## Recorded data
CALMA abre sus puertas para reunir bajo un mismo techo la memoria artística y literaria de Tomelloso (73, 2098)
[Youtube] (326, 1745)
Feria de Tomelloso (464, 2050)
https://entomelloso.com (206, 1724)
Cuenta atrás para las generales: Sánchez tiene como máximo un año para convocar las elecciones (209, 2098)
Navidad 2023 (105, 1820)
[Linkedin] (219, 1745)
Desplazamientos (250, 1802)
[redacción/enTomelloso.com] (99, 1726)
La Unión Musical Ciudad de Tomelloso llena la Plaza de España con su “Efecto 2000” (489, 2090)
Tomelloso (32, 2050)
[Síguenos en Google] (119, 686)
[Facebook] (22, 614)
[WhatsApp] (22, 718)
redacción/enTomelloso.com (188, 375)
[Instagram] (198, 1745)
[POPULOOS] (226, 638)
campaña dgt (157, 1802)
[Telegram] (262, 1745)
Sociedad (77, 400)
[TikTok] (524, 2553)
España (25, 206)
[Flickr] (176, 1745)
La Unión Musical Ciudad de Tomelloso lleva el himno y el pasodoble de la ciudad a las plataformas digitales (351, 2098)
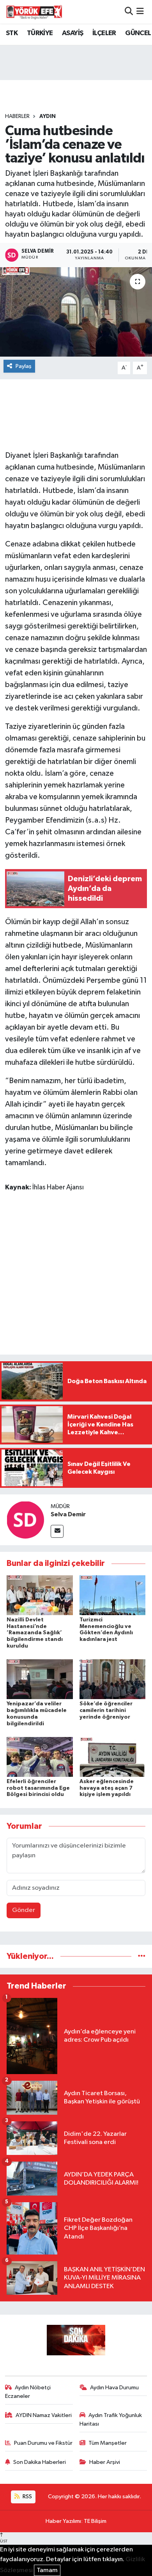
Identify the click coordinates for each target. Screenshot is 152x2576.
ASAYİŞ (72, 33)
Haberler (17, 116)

## WHAT IS NEEDED
A single number is the answer: the number of lines in the entries that contain "Unión".

## TASK SOLUTION
2